Lending To Small Business Increases But The Loans Are Smaller

July 16, 2013  |  

There is good news and bad news when it comes to the state of funding for small businesses. A new report finds that even though the U.S. is still in a recession, small business lending conditions have been slowly improving. However, the size of the loans is getting smaller.

According to a new annual report on bank lending to small businesses published by the Small Business Administration Office of Advocacy,  while the number of loans to businesses in general has been increasing since mid-2009, lending to small firms has been slower to bounce back and the average small business loan size has continued to decline, reports Yahoo!

“I can report that the overall picture looks better than it did a year ago. Although lending to small businesses was still down, the decline was less than in 2010 and 2011, an indication of progress,” wrote Winslow Sargent, SBA’s Chief Counsel for Advocacy, in the introduction to the 2012 research report. Sargent also predicted that year-by-year changes in small business lending will become more evident as the economy continues to get better.

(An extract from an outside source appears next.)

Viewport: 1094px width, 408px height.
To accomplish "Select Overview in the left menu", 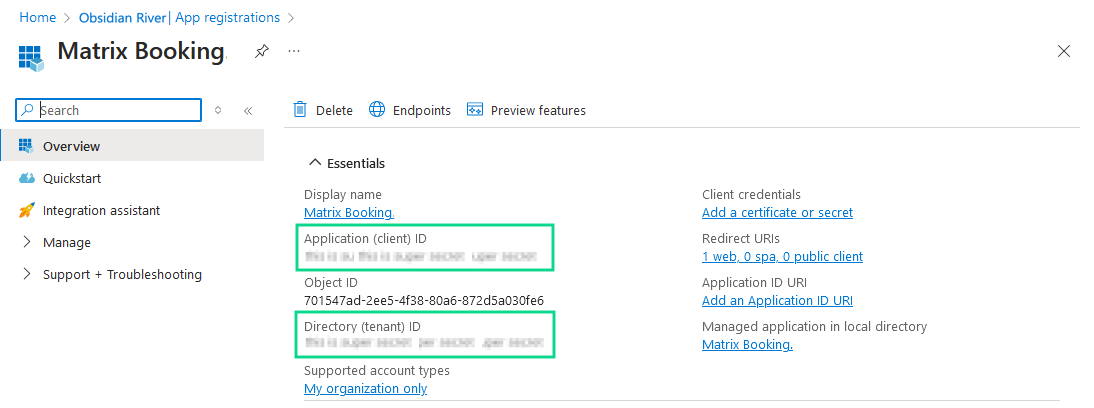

The SBA Office of Advocacy examines the lending patterns of national and local depository lending institutions. It defines a small business loan by the size of the loan, not the size of the company receiving it. So, a small business loan is any commercial real estate or commercial & industrial loan under $1 million, with “macro business loans” falling between $100,000 and $1 million, and “micro business loans” being under $100,000.

And SBA data found that small business borrowers are “losing ground in competing for business loans.” This is despite low interest rates and a steady 3.25 prime rate since 2009. SBA economists point out with persistent economic uncertainty, lenders remain cautious about lending and small businesses hesitate to take on debt.

The SBA also found that:

• Total small business borrowing from depository lenders remained subdued, while large business borrowing actually increased. The value of small business loans outstanding decreased by 3.1 percent in 2012, compared with 7.0 percent in 2011, while large business loans in excess of $1 million went up by 12 percent in 2012, compared with 5.8 percent the previous year.

• In 2012, the value of micro business loans was $138.2 billion, compared with $139.5 billion a year earlier.

• Small business borrowers were less successful than large business borrowers in being awarded business loans in 2012.

According to SBA, non-depository lenders, such as credit unions and finance companies, have become increasingly important. It added that “although the banking industry has undergone major consolidation, the market for small business loans tends to be local in nature.”